Watersheds come in all sizes depending on the size of the body of water. The Accotink Creek has several smaller streams, like Flag Run and Long Branch, which feed into it. Each of these smaller streams has a watershed, which is a sub-watershed of the Potomac River watershed, which is a sub-watershed of the Chesapeake Bay watershed. Watersheds are like Russian nesting dolls: a small one fits into a bigger one, which fits into a bigger one.
What is a watershed address?
Your watershed address is like your home address. If you live on Flag Run Drive in the town of Springfield, in the Commonwealth of Virginia, in the United States, then your watershed address is Flag Run, Accotink Creek, Potomac River, Chesapeake Bay.
Why are watersheds important?
Seventy percent of the surface of the Earth is covered with water, but only a tiny fraction of that water is fresh and available for our use. The fresh water that is stored in lakes, inland seas, and rivers accounts for only a thousandth of one percent of all the water on Earth. That water is constantly in motion. Water flows across the land and evaporates into the air where it becomes clouds. The water cycle continues when it rains again and that water flows across the land. While the water is flowing across the land in our watershed, it is available for our use. We use this water to make our lawns, gardens, and world beautiful, for swimming, fishing, boating, and reflecting sunsets, and for making the cars, newspapers, and things that make our lives easier and better.
Accotink Creek Watershed Facts
Location: Central Fairfax County, stretching from the City of Fairfax and the Town of Vienna to Annandale and north Springfield.
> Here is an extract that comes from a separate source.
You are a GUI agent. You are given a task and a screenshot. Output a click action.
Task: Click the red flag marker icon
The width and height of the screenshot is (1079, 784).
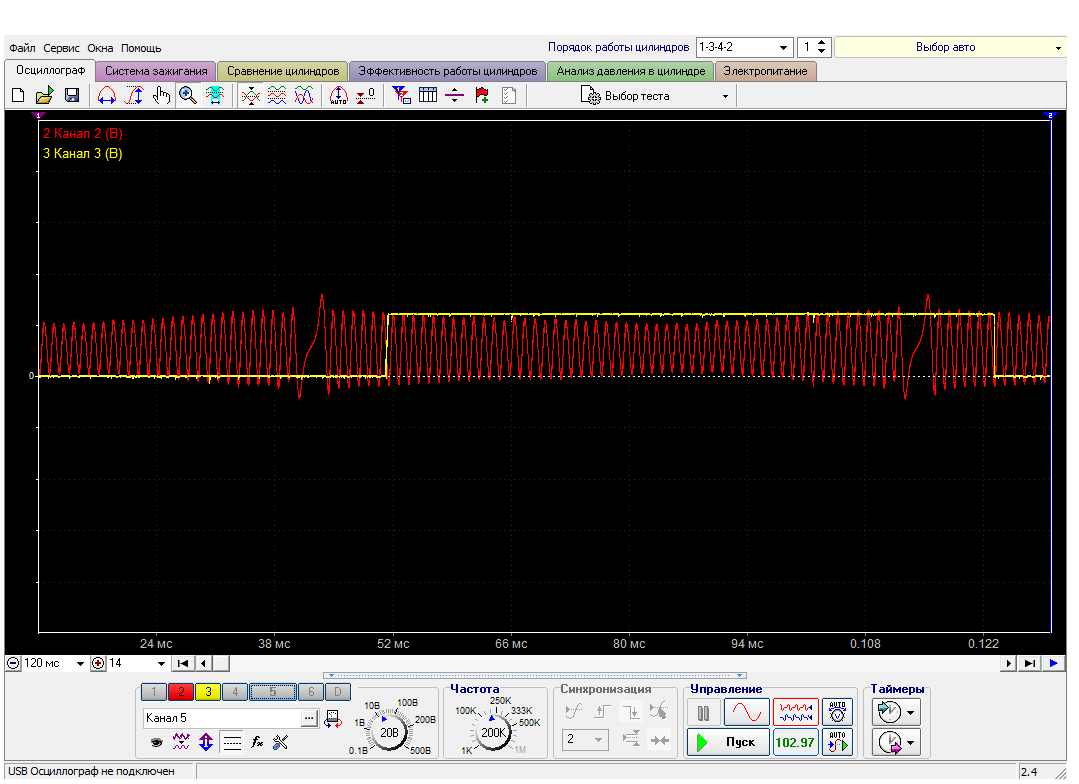[x=482, y=96]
Size: 19,000 acres, which is about 20 square miles.
Land Use: Mostly residential and commercial, with parkland along the major streams.
Roads: Six major commuter arteries cross the watershed: Interstate 66, Route 29, Route 50, Little River Turnpike, Braddock Road, and the Capital Beltway.
Sediment Load: In 1986 it was estimated that 10,000 tons of sediment are carried into Lake Accotink each year by Accotink Creek. That’s about one metro bus a day.